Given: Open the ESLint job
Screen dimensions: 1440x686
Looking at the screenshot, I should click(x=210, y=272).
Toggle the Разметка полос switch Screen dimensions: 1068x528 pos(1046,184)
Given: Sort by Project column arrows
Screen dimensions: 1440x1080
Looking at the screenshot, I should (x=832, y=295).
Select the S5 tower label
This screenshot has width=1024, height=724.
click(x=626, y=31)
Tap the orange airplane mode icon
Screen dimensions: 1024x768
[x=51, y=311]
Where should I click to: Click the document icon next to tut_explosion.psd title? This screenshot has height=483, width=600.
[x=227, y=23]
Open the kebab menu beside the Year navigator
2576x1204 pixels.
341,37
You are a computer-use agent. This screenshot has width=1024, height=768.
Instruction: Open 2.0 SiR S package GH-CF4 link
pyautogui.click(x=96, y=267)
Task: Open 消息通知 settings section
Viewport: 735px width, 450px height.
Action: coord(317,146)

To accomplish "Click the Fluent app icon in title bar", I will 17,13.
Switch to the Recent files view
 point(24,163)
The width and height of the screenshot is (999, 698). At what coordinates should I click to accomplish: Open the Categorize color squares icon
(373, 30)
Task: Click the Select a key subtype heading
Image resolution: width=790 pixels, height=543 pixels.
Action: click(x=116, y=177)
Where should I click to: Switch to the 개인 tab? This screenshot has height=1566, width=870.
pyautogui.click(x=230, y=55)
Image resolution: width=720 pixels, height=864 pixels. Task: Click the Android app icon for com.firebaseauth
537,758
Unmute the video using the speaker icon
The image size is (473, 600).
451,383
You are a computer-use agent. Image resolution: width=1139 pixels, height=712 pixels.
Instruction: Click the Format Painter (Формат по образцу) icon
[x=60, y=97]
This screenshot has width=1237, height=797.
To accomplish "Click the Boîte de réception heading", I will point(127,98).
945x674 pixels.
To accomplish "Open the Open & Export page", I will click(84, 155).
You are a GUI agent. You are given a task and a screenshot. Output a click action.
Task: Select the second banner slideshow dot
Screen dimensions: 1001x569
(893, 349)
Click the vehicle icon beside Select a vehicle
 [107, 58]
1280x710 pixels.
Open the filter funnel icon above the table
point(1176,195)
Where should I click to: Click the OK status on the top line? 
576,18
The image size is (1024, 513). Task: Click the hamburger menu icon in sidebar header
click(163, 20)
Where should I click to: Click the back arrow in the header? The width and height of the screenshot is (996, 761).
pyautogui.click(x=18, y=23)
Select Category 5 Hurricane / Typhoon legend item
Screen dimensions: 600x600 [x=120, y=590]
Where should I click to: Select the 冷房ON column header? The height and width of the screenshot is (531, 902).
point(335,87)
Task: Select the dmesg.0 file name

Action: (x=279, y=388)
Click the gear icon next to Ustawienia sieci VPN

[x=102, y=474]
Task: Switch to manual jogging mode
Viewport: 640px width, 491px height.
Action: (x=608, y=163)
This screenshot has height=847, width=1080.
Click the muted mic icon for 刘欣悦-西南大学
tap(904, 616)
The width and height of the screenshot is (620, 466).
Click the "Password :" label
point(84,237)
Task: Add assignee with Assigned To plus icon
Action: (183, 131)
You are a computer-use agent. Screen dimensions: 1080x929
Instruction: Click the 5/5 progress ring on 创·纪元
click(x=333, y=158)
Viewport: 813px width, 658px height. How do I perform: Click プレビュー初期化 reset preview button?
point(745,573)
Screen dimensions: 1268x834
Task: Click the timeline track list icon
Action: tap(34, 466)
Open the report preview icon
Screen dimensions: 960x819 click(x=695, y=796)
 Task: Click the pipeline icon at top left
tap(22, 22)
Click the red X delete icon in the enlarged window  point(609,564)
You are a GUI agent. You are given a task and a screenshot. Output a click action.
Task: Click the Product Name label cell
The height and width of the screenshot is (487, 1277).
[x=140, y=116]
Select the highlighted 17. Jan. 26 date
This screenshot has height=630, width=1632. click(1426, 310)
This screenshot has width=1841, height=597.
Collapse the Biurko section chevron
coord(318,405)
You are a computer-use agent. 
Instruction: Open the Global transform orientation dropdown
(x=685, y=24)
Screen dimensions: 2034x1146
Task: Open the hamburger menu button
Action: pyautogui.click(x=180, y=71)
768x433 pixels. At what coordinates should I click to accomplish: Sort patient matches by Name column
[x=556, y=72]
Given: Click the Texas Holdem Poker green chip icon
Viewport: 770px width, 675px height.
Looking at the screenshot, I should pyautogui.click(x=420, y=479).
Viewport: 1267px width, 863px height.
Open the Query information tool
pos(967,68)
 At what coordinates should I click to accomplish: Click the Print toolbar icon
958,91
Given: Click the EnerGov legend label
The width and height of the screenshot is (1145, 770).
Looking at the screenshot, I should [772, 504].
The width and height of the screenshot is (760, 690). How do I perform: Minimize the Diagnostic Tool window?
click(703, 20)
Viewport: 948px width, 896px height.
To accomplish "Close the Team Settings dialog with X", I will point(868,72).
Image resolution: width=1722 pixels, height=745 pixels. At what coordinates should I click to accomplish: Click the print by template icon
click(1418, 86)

+-------+

Assignment:
Each line of the entries that contains the word "heading" should be listed.

Finished task:
Task: Click the Select a key subtype heading
To accomplish "Click the Boîte de réception heading", I will point(127,98).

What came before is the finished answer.